DIRECTIONS |
Copy exactly the line containing "The height and" and all the lines that follow it to the end of the records, minus the pictures.

-------- MATERIAL PROVIDED

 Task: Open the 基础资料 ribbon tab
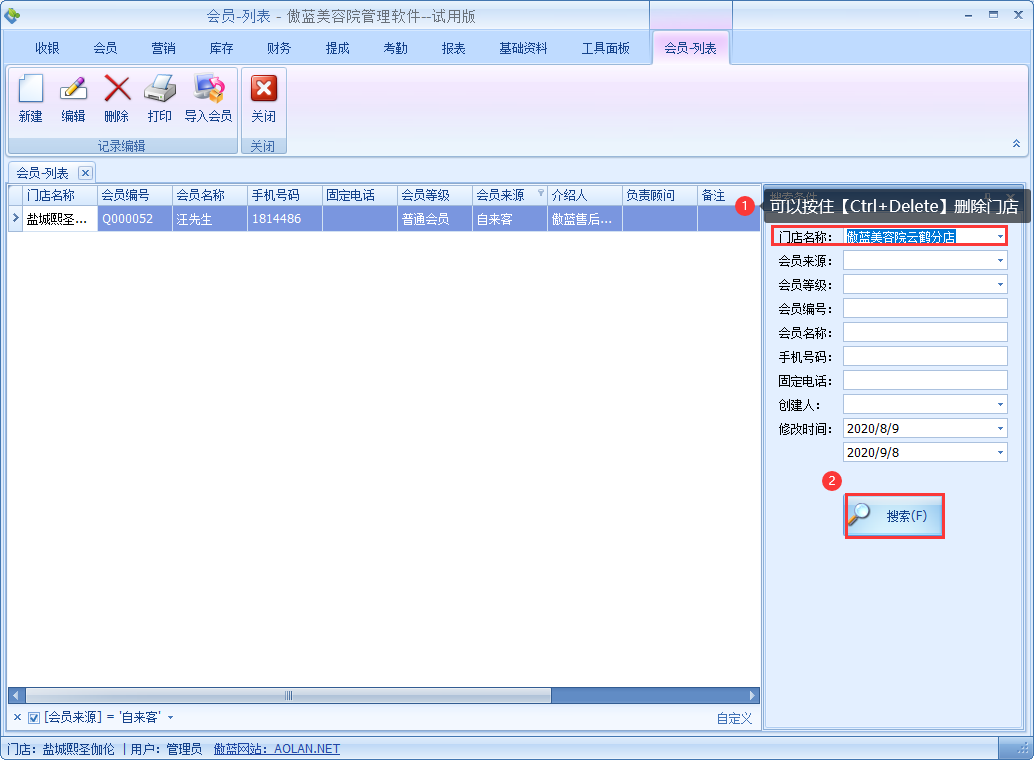click(x=523, y=48)
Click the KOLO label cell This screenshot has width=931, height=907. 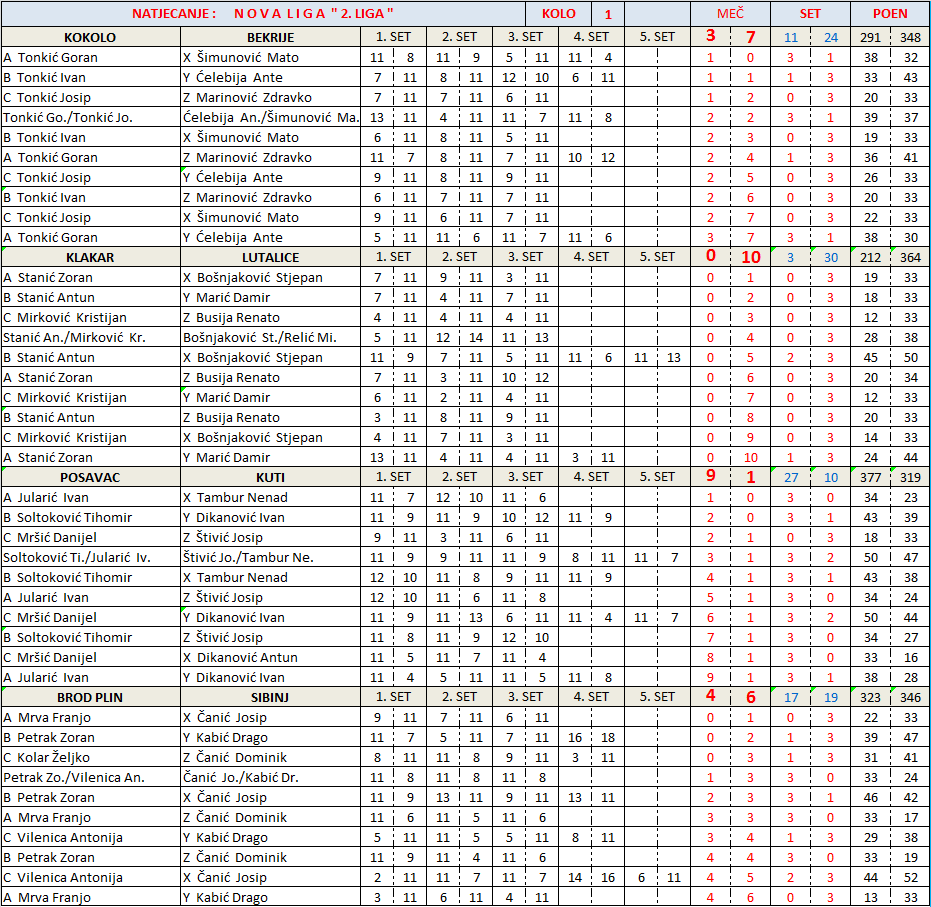point(558,14)
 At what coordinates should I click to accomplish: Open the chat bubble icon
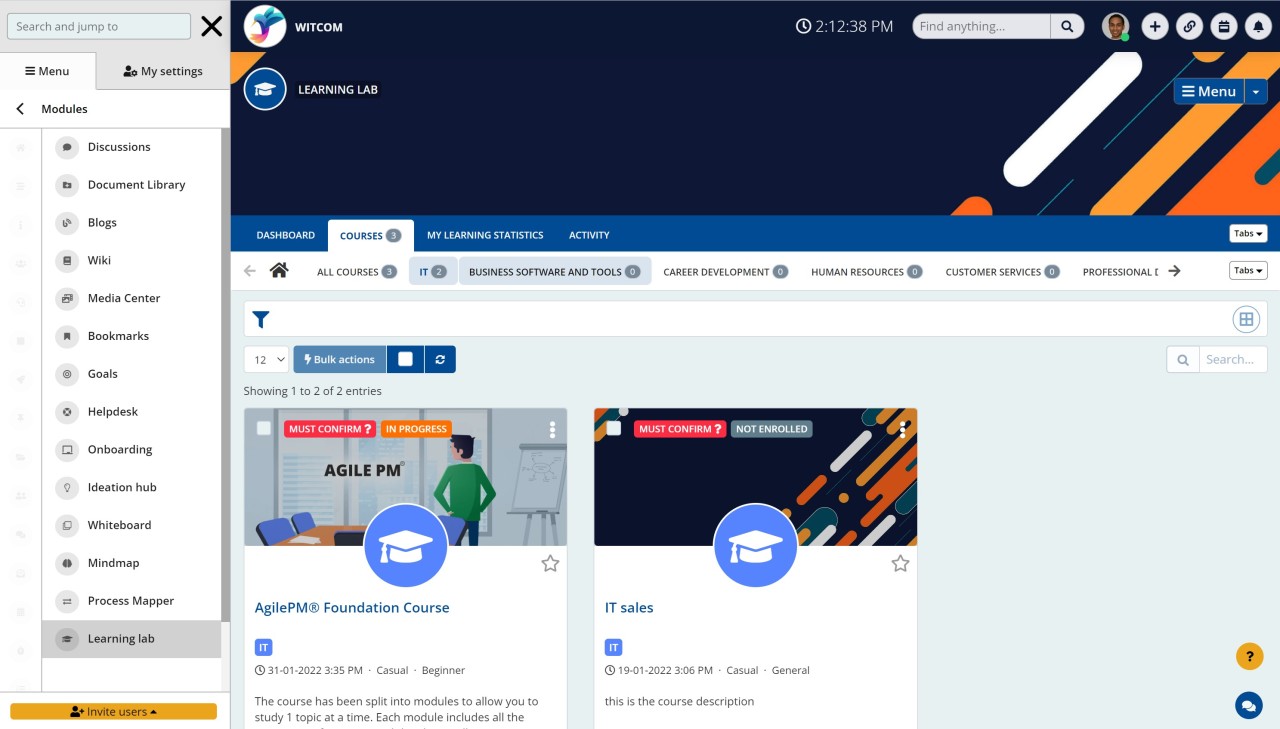coord(1248,705)
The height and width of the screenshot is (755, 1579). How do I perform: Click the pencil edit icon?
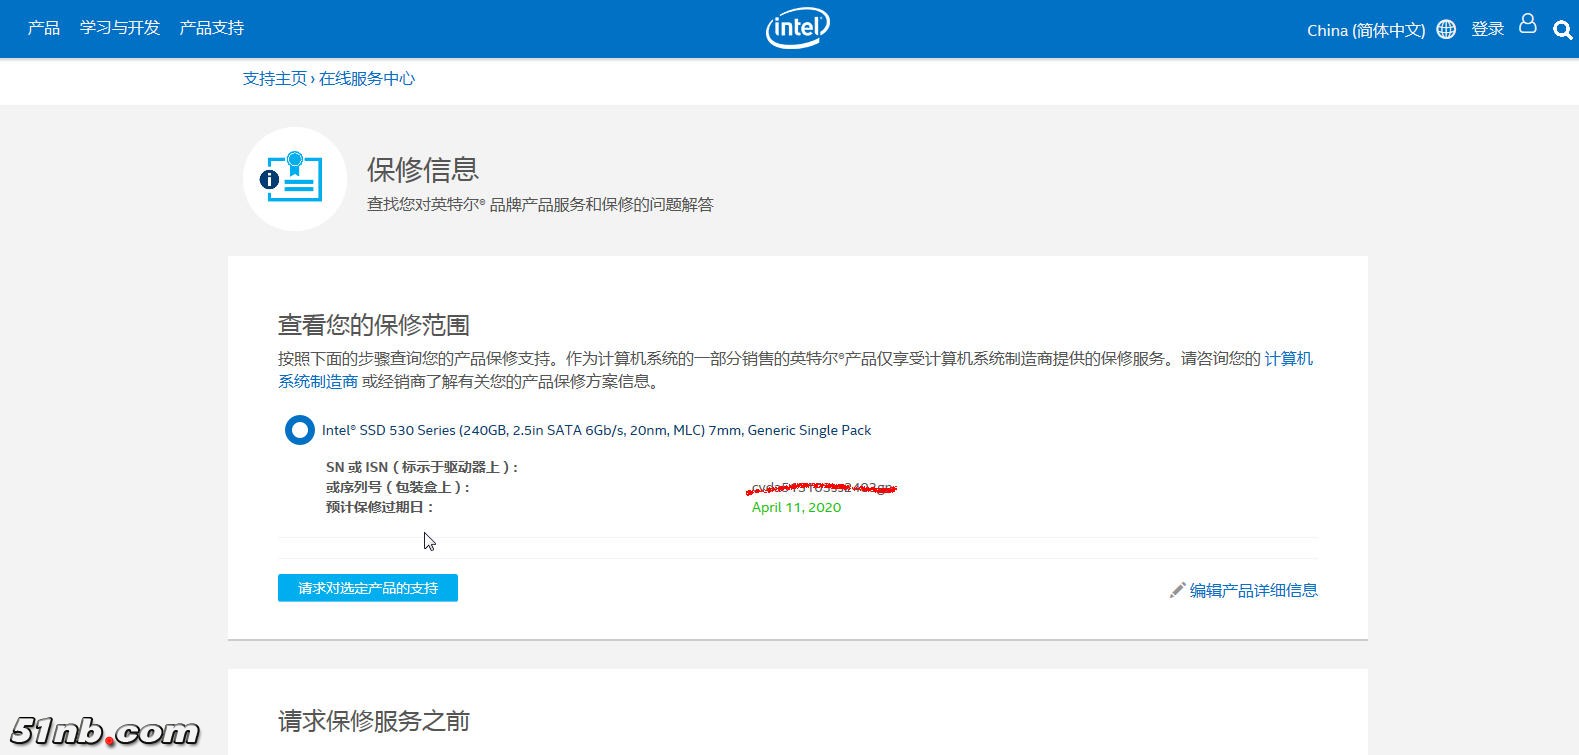tap(1177, 590)
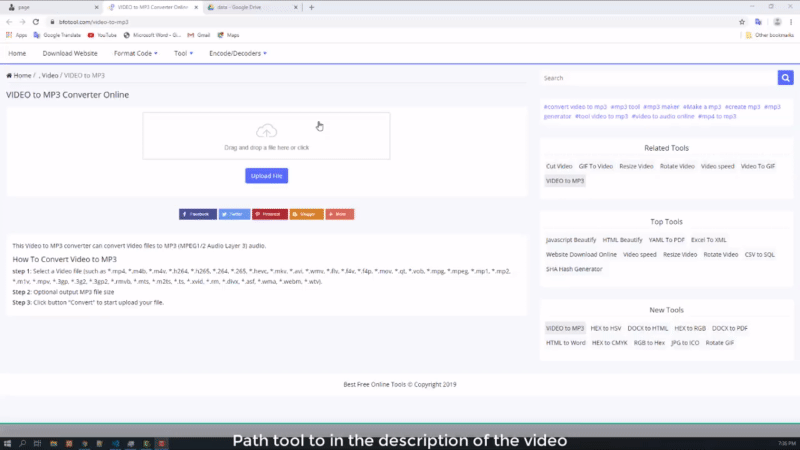Open a new browser tab with plus icon

(312, 7)
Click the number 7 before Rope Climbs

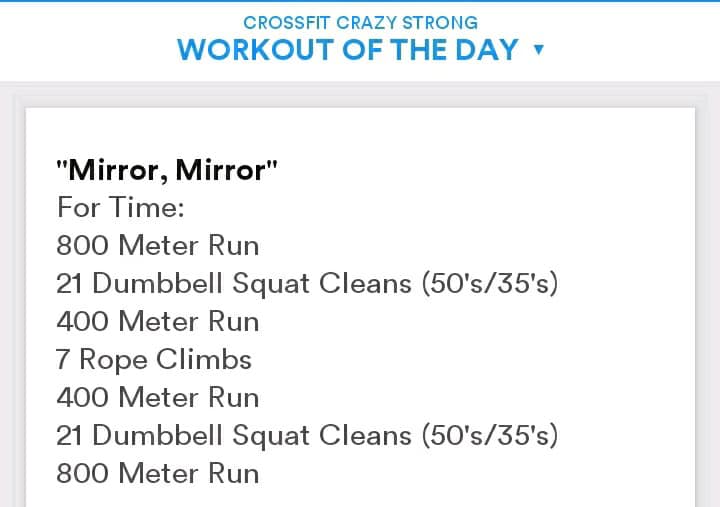63,360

----------------

ANSWER TO THE PROBLEM |
The height and width of the screenshot is (755, 1579). How do I perform: Click the pencil edit icon?
tap(1177, 590)
Open a new browser tab with plus icon

(312, 7)
Click the number 7 before Rope Climbs

63,360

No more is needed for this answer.